I think what you've done is compelling. Visual is visceral. Take Stabilo's recent advertising campaign 'Highlight the Remarkable'. Or the recent mining crisis, a near-textbook case of scope insensitivity. The challenge is in reducing numbers to names, and the people who can do that - designers, creatives etc. are I think, severely lacking in EA; so keep it up! But I think that attitude should go beyond graphs to metaphors, mottos and the like; though in doing so there is a risk of a loss of rigorous thinking, something to perhaps consider.

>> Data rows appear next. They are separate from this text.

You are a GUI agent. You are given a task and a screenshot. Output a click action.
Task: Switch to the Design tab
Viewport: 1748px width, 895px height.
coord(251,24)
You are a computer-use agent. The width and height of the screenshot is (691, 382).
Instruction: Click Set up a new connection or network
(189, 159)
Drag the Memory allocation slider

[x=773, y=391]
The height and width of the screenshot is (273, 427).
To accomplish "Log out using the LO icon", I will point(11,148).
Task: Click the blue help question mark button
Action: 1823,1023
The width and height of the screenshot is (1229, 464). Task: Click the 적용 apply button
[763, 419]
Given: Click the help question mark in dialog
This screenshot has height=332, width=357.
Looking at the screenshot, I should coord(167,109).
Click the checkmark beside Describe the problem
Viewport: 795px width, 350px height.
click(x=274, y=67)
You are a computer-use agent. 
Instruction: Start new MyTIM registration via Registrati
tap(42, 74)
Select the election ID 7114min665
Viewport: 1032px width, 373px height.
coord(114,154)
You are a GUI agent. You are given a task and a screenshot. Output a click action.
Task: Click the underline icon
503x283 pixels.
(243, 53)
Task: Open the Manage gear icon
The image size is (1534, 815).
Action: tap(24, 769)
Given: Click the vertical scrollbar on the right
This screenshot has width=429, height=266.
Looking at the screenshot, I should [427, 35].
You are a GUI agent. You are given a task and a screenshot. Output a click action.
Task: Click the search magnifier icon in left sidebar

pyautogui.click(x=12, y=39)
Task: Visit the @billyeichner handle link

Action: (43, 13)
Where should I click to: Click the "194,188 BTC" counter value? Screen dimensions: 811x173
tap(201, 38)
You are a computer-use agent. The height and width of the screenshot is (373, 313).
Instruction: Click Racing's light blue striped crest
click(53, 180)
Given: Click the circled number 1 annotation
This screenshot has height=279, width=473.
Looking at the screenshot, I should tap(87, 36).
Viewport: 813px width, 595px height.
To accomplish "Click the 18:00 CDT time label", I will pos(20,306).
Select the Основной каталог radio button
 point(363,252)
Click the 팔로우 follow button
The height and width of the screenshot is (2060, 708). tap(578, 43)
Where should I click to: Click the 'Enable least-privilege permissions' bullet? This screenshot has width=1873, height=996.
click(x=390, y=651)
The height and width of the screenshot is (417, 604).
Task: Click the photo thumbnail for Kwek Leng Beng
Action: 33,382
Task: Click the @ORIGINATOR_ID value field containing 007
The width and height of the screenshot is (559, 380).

undefined @ 2018-07-10T22:55 (+2)

For example, music is one of the most powerful media, yet I know of not one EA related song, rap, etc. But there are hundreds on the Israel Palestine conflict; many for veganism etc. This has probably been addressed before but I (tentatively) think ethical belief systems need a balanced diet to survive, and EA is eating too much of the logical food. Other ways are possible too, take the London activist Chakabars as an example, who has propelled to stardom from obscurity with memes and mini-essays to promote a plant-based diet and anti-colonial worldview. I'm probably being cynical, but sometimes I feel too much emphasis is put on drawn out, watertight arguments - which should, to me atleast, be in the small print for people who haven't got time to read them all.

undefined @ 2018-06-17T10:05 (+2)

Good question -- "But a crucial question to ask is: which animals need our help most?"

"The number of wild animals vastly exceeds that of animals on factory farms, in laboratories, or kept as pets." ( https://infty.xyz/#/en/@/split/topic/94 )

undefined @ 2018-06-18T21:11 (+1)

This isn't something I'd thought about at all - I guess wild animal suffering is one of those things you just accept as unfortunate but inevitable.

Still I wouldn't say the absolute scale (# of suffering farm animals vs. # of suffering wild animals) makes much of a difference, rather the scale of what can be accomplished with a given resource investment. Suffering in factories seems like a much easier problem to solve, and I'd expect the amount of suffering reduced per dollar invested to be far higher.

Also, I would feel a lot more hesitant about large-scale interventions on wild animals, since they are part of complex ecosystems where I've been led to believe we don't have a good enough understanding to anticipate long-term consequences accurately. Farm animals are situated in a fairly simple living situation where I'd feel much more confident about the long-term suffering reduction of various interventions.

Maybe I'm missing some obvious high-impact interventions though? Or maybe the area is unexplored and there are big potential benefits from spending some effort figuring out if there are high-impact interventions?

undefined @ 2018-06-18T21:29 (+1)

For another anecdotal data point - I found that both the contrast between where money is spent and where the suffering happens, and the cumulative death count were highly effective emotionally (the dots animation less so).

However, for me personally, I'm not sure 'number of killed animals' is the best measurement for negative impact. I could imagine viewing an animal farming industry where the animals got to live free and happy lives until their sudden painless deaths as a pretty positive thing - animals in the wild generally live in far worse conditions and it seems unrealistic to expect humans to keep animals in a happy environment if there was no gain from it whatsoever.